Laticauda
- Conservation status: FAO (2007); not at risk
- Country of origin: southern Italy
- Distribution: Campania, Calabria
- Use: dual-purpose, meat and milk

Traits
- Weight: Male: 95 kg; Female: 69 kg;
- Height: Male: 82 cm; Female: 71 cm;
- Wool colour: white
- Face colour: white

= Laticauda sheep =

Italian breed of sheep

The Laticauda or Barbaresca della Campania is an Italian breed of domestic sheep from Campania and Calabria, in southern Italy. It is a fat-tailed breed, which gives rise to the name Laticauda, "broad-tailed". It is raised mainly in its area of origin in the provinces of Avellino, Benevento and Caserta, but is also found in the provinces of Cosenza, Matera and Naples. Like the Barbaresca breed of Sicily, it appears to result from the hybridisation of local breeds with Barbary (or Barbarin) sheep of Maghrebi origin. It has been suggested that these were first brought to the area by the Bourbon king Charles VII of Naples.

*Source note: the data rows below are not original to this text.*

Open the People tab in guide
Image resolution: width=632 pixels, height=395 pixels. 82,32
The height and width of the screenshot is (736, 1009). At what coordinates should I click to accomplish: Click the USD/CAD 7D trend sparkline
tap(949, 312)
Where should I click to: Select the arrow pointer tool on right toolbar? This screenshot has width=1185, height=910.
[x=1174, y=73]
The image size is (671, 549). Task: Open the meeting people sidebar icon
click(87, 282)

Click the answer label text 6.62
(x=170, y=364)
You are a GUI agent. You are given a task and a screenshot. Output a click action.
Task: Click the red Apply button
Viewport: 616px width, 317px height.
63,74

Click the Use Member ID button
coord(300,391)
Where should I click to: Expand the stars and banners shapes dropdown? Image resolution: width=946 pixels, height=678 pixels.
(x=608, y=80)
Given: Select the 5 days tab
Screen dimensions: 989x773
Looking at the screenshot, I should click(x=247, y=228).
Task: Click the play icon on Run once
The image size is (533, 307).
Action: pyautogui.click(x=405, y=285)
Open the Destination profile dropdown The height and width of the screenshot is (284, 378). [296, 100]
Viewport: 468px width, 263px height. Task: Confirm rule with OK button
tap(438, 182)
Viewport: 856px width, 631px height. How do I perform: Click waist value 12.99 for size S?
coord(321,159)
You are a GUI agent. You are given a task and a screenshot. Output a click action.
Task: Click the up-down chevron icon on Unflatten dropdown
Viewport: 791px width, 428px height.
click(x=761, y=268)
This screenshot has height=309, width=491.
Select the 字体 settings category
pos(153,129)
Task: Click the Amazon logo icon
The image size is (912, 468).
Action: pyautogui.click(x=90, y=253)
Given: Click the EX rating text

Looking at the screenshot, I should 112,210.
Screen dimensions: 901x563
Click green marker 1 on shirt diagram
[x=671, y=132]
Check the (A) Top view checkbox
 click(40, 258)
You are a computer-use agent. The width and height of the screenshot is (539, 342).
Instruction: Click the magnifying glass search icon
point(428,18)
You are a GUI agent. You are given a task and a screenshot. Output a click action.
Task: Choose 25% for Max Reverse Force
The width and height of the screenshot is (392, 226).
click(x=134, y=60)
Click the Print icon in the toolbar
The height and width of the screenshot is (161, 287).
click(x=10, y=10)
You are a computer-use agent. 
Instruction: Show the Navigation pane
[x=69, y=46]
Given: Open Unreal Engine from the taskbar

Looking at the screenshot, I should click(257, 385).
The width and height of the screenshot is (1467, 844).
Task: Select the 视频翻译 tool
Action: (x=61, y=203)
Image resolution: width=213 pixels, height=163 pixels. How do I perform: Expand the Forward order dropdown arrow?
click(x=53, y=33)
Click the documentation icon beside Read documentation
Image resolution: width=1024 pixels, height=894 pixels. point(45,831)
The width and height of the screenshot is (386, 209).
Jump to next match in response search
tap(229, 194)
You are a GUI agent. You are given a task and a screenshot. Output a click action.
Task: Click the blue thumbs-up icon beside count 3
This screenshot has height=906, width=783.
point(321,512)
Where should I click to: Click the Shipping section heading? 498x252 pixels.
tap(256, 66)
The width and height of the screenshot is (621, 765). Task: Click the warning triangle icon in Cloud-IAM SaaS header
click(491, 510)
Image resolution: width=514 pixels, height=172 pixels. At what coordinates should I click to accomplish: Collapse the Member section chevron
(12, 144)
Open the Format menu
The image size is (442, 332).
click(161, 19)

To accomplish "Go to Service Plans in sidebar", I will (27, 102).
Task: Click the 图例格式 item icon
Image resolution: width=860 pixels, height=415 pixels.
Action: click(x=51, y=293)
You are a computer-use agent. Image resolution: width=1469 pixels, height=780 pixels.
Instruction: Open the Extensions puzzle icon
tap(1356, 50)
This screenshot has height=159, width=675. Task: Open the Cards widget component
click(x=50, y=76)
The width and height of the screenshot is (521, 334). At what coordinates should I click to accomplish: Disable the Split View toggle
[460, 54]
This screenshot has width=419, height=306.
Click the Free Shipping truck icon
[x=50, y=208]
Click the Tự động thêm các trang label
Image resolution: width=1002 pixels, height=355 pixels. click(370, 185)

The Laticauda is one of the seventeen autochthonous Italian sheep breeds for which a genealogical herd-book is kept by the Associazione Nazionale della Pastorizia, the Italian national association of sheep-breeders. Total numbers for the breed were estimated at 60,000 in 1983; in 2013 the number recorded in the herdbook was 2802. In 2014 the region of Campania estimated the total number at 7000 head.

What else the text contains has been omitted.